▶ WORK REQUIRED: Transcribe exactly the lines below that begin at the line with "Click the word Trigger in panel title" and stop after the line with "Click the middle star of Зал 2 rating", leaving out every picture.

▶ MATERIAL FOR THE TASK:
'''

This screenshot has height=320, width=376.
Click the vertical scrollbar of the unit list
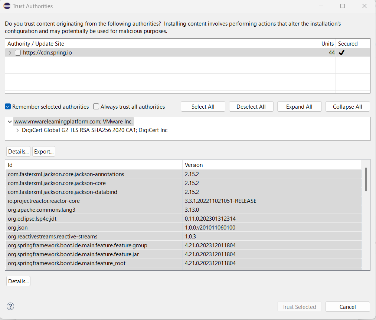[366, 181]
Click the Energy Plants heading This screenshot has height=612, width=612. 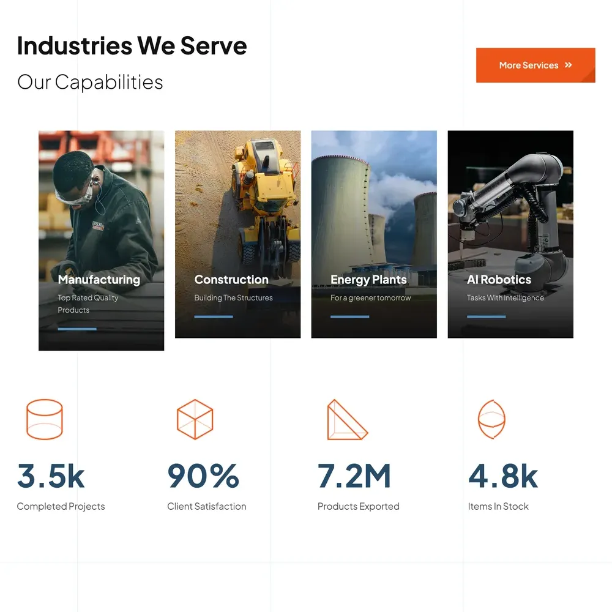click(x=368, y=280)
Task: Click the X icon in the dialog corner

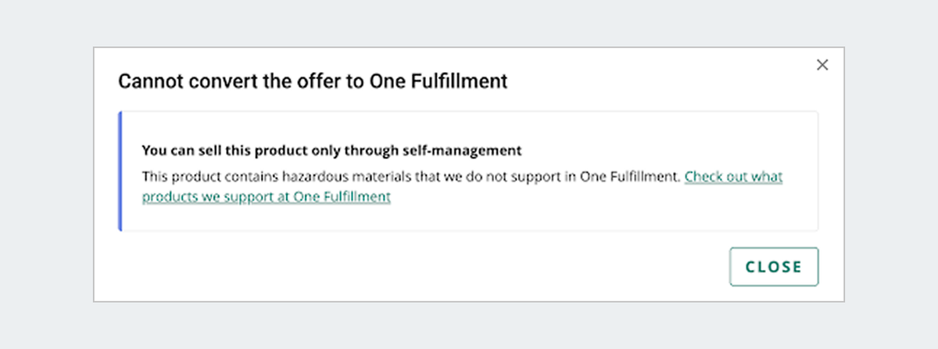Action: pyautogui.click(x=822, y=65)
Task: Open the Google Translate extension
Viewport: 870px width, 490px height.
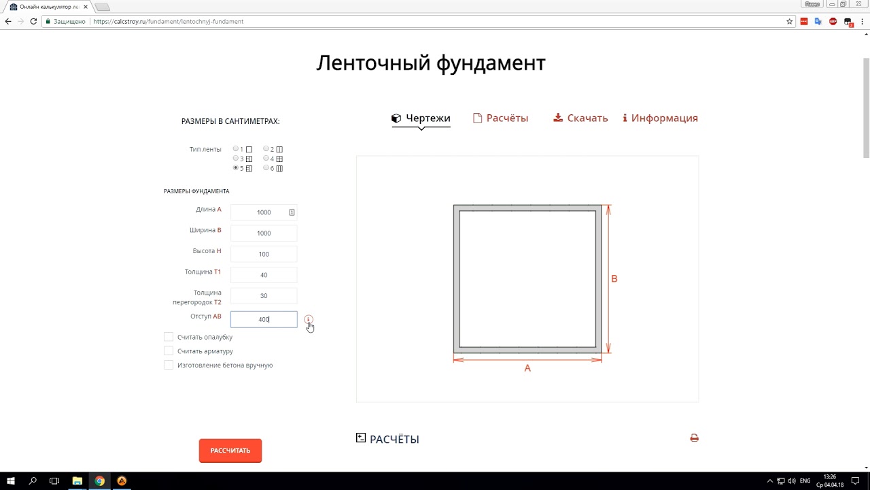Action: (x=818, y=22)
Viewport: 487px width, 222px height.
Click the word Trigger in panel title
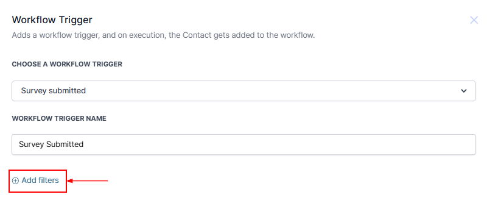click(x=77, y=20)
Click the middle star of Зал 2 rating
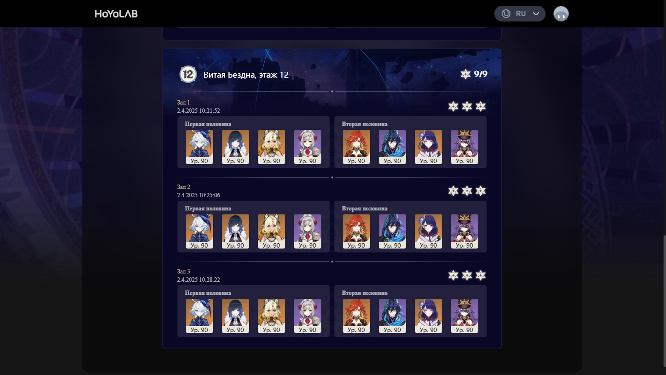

'''
'''

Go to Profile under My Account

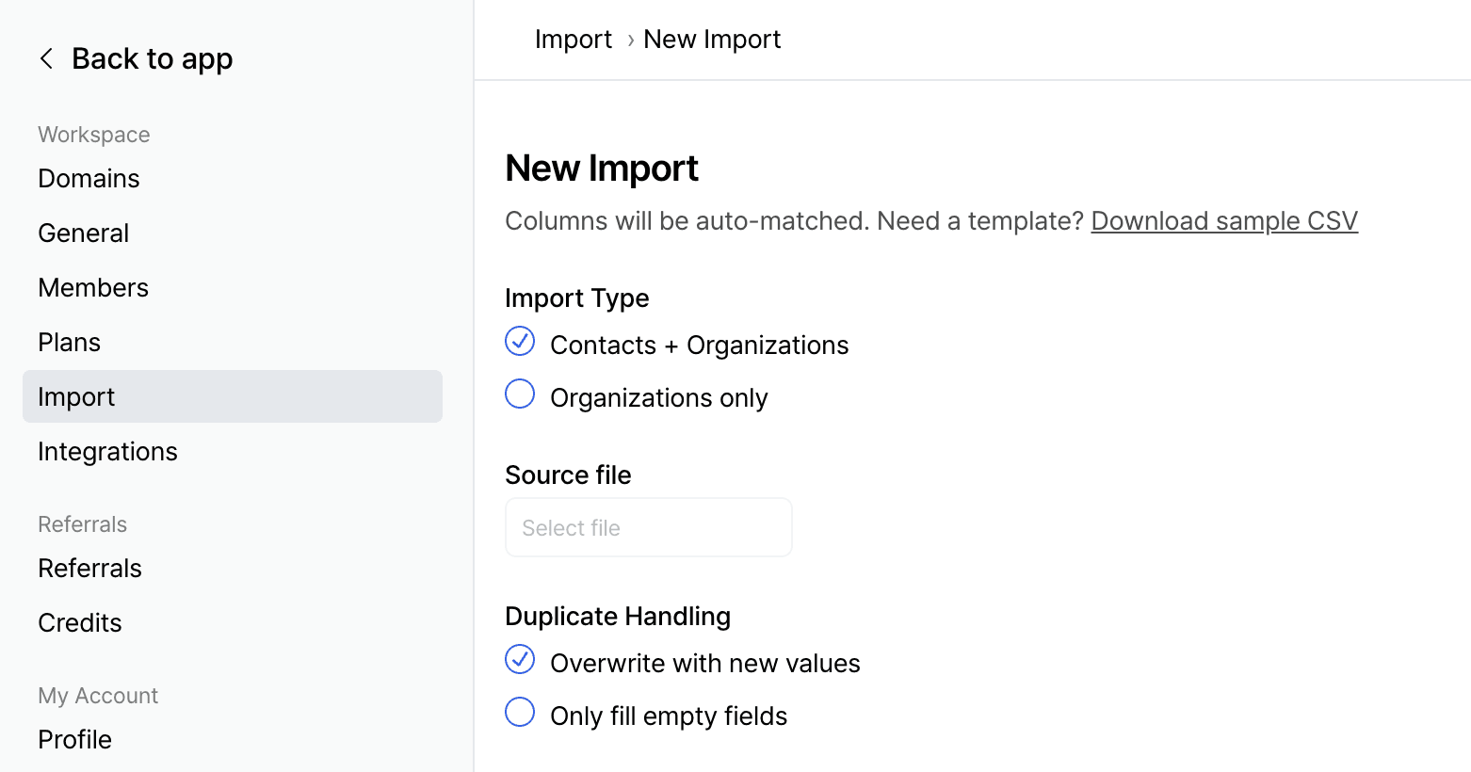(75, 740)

'''

▶ SOLUTION TO THE EXERCISE:
Click the word Trigger in panel title
click(x=77, y=20)
Click the middle star of Зал 2 rating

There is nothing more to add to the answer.